Compound | Database | Number of Assays | Number of Active Flags | Confirmed Targets |
---|---|---|---|---|
NSC 95397 SID 400206 |
UPDDI | 14 | 7 | MKP-1, MKP-3, YopH, SptP, L929-zVAD and Jurkat-FADD−/− TNFα necroptosis, and MEF cell death |
β-Lapachone SID 207115 |
UPDDI | 14 | 7 | MKP-1, MKP-3, YopH, SptP, L929-zVAD and Jurkat-FADD−/− TNFα necroptosis, and MEF cell death |
NSC 95397 SID 400206 |
PubChem | 66 | 26 | 23 NCI tumor cell growth inhibition assays and 3 NCI yeast anticancer drug screens |
β-Lapachone SID 207115 |
PubChem | 139 | 54 | 41 NCI tumor cell growth inhibition assays, 5 CYP 450 isoform inhibitor/substrate assays, NFκB, Hsp90, PGE2 receptor, TPO, and cytotoxicity against cancer cells with p53 mutations |
University of Pittsburgh Drug Discovery Targets (UPDDI). Four protein tyrosine phosphatases (PTPs) targets: mitogen-activated protein kinase phosphatases 1 (MKP-1) and 3 (MKP-3); Yersinia enterocolitica outer protein H PTP (YopH); and Salmonella typhimurium PTP (SptP). Two cell models for the induction of necroptosis; the zVAD-induced necroptosis of L929 cells (L929-zVAD), and TNFα-induced necroptosis of Jurkat-FADD−/− cells (Jurkat-FADD−/− TNFα). Mouse embryo fibroblasts (MEF) cell death.
PubChem Targets include various National Cancer Institute (NCI) tumor cell growth inhibition assays and yeast anticancer drug screens.
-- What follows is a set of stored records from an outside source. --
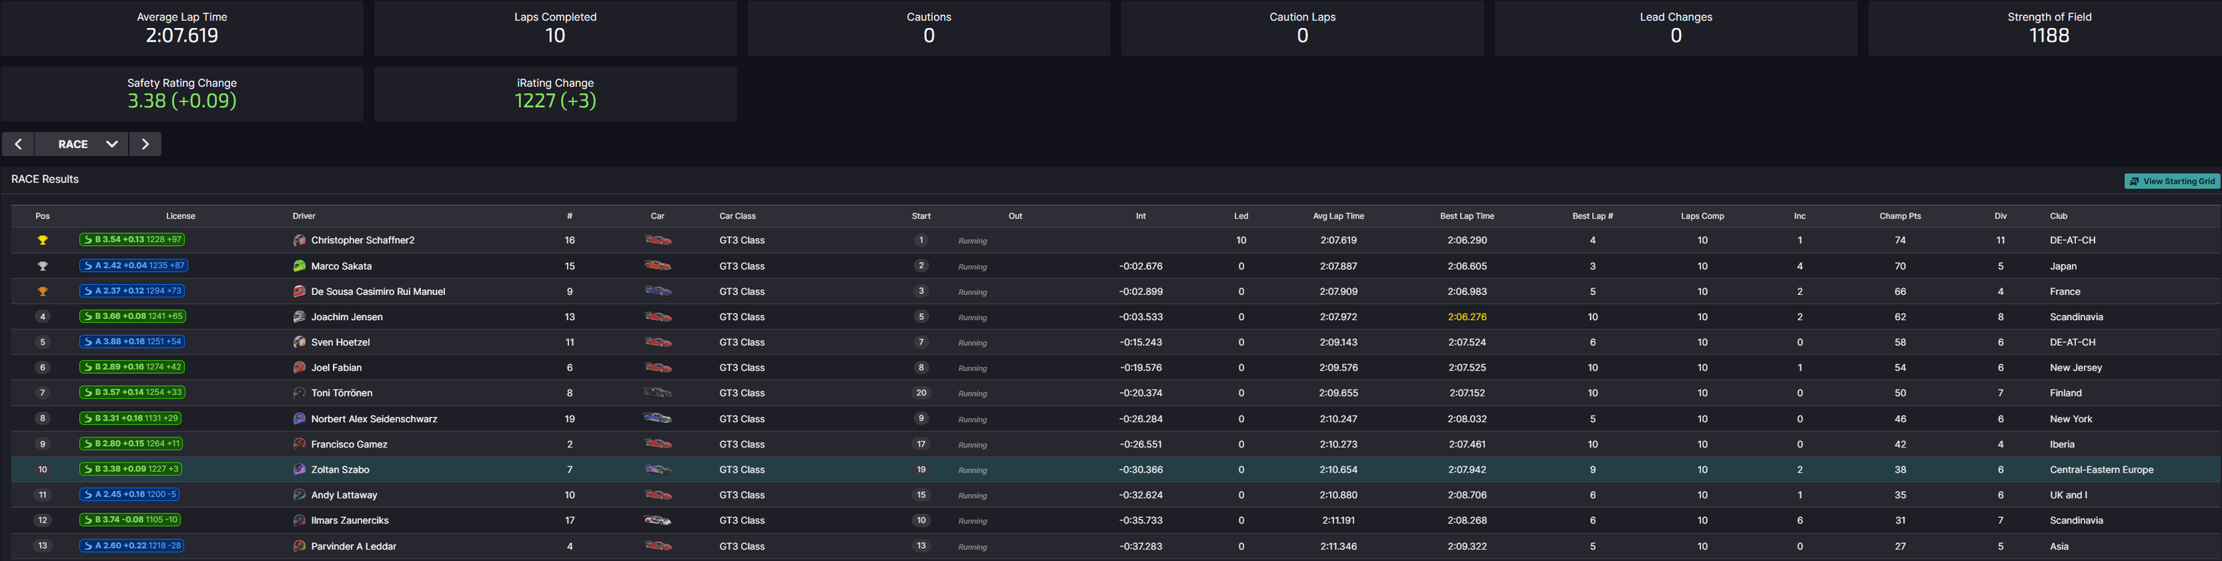Image resolution: width=2222 pixels, height=561 pixels.
Task: Sort by the Best Lap Time column header
Action: (1466, 216)
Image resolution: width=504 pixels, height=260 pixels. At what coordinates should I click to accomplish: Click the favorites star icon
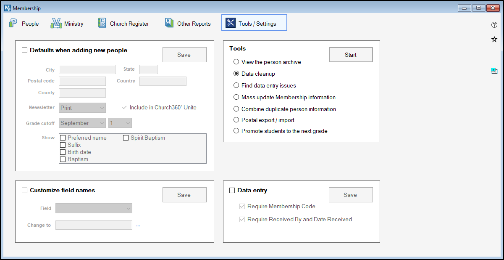494,40
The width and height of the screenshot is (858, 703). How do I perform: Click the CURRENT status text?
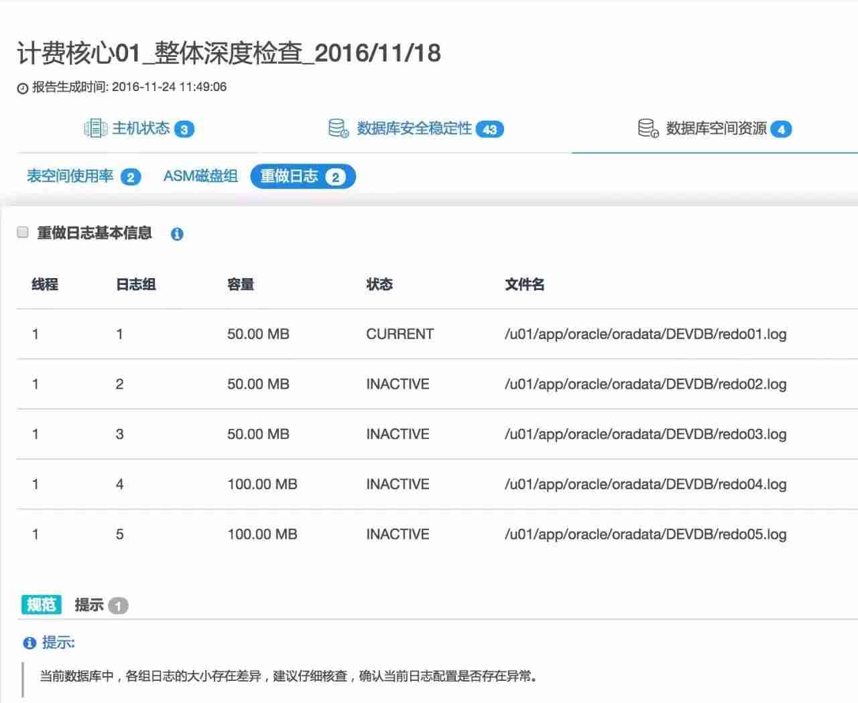click(x=400, y=334)
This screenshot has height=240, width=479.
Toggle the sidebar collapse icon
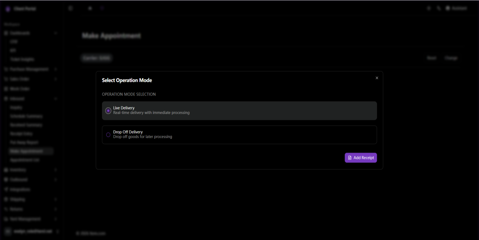pos(70,8)
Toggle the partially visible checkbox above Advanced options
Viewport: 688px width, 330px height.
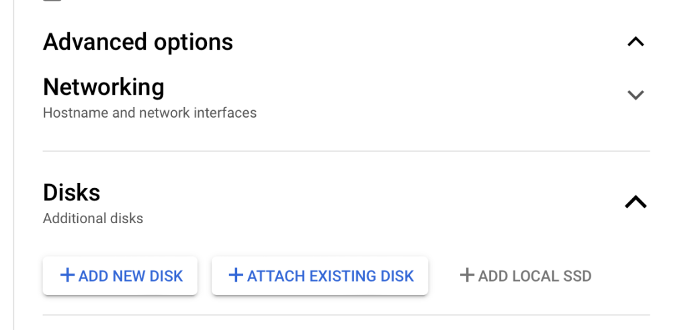tap(52, 1)
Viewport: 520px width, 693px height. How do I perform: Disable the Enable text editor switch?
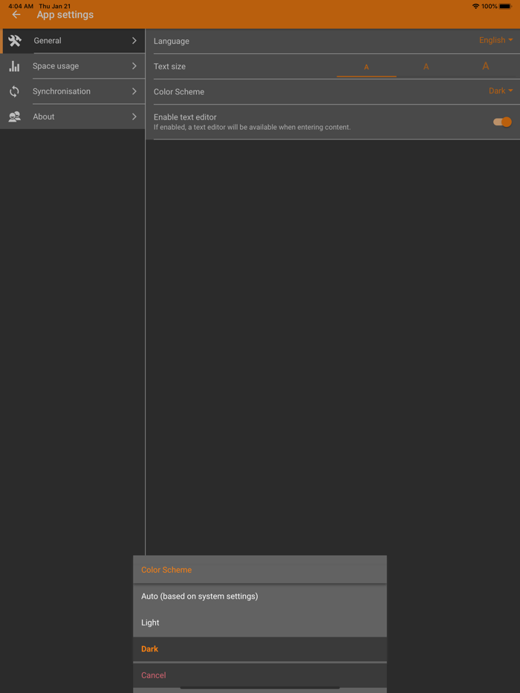click(502, 122)
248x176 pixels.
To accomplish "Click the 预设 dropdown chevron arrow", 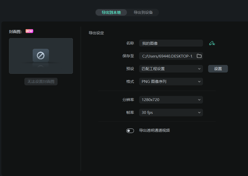I will coord(199,69).
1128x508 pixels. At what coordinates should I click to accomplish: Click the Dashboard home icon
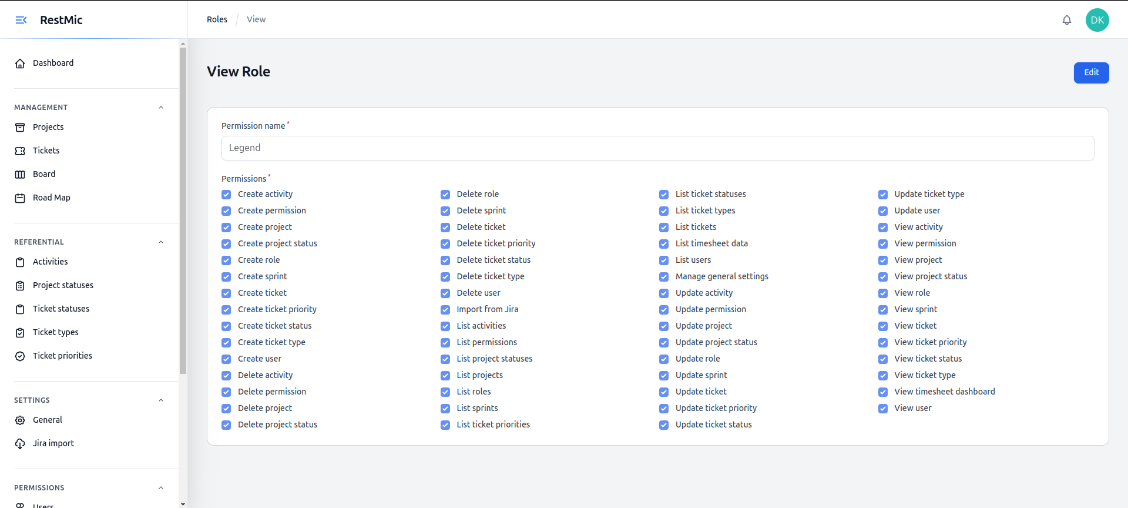[x=20, y=64]
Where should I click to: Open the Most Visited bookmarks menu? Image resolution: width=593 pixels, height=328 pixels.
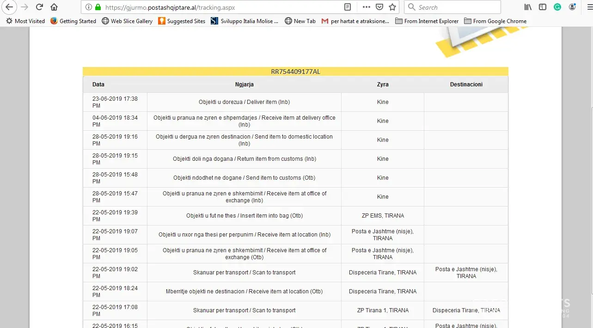pyautogui.click(x=25, y=21)
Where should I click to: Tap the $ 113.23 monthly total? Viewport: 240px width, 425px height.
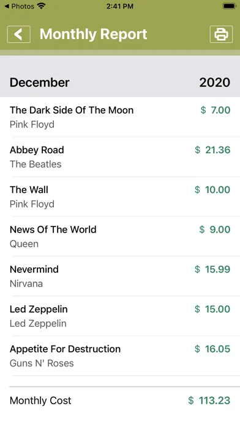pyautogui.click(x=209, y=401)
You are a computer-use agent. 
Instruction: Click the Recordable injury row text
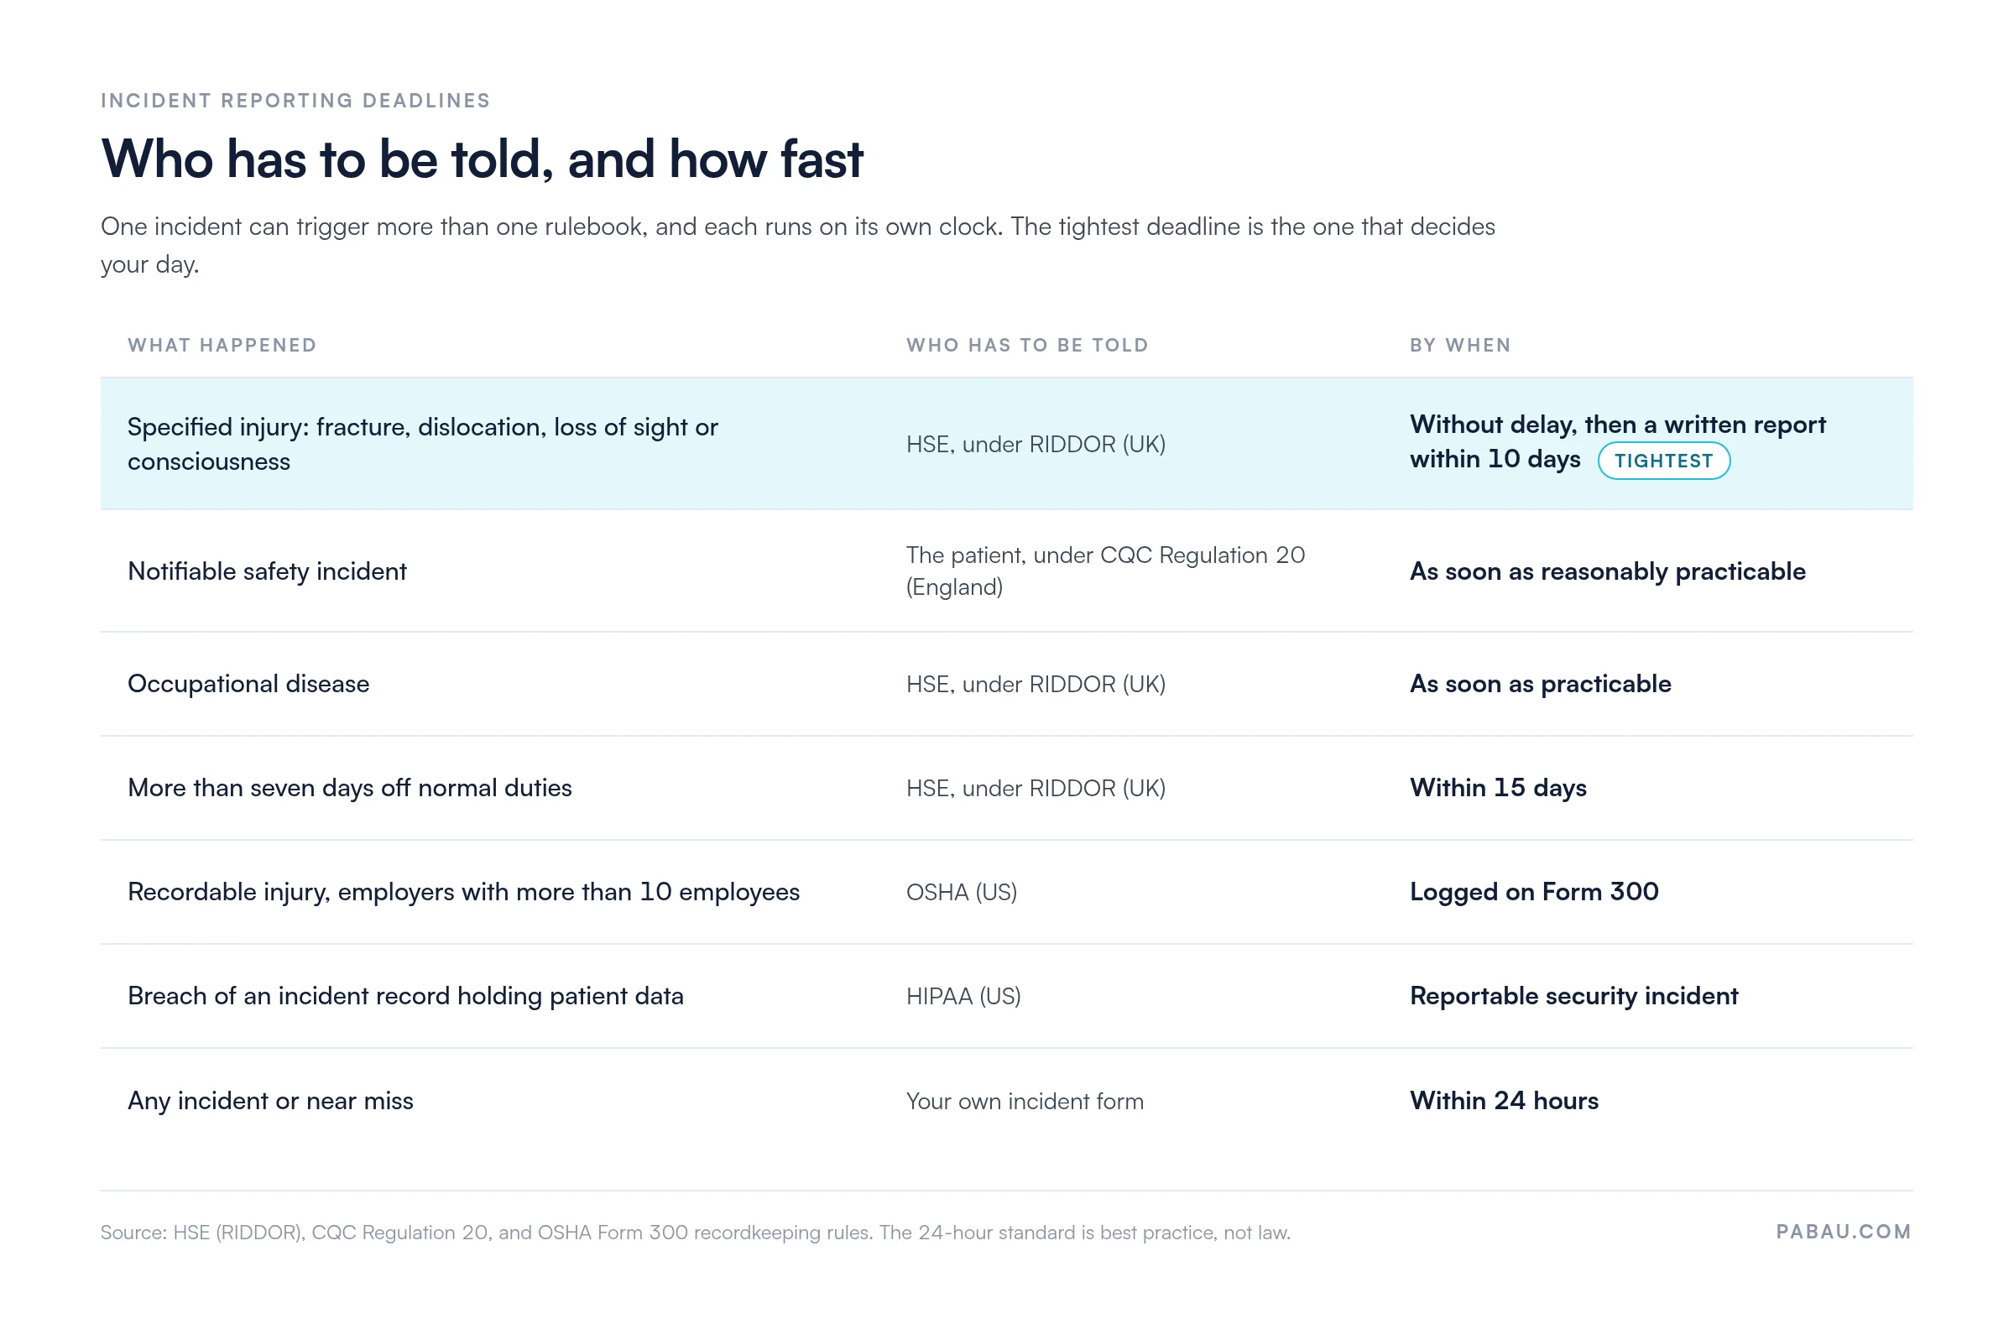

Assays for inhibitors or substrates of CYP 450 isoforms: 2C19, 3A4, 2D6, 2C9, and 1A2. NFκB signaling pathway inhibitors (NFκB), heat shock protein 90 kDa α (cytosolic) inhibitors (Hsp90), inhibitors of the EP2 prostaglandin E2 receptor (PGE2 receptor), antagonists of the thrombopoietin (TPO) signaling pathway, and selective inhibitors of cancer cells with p53 mutations.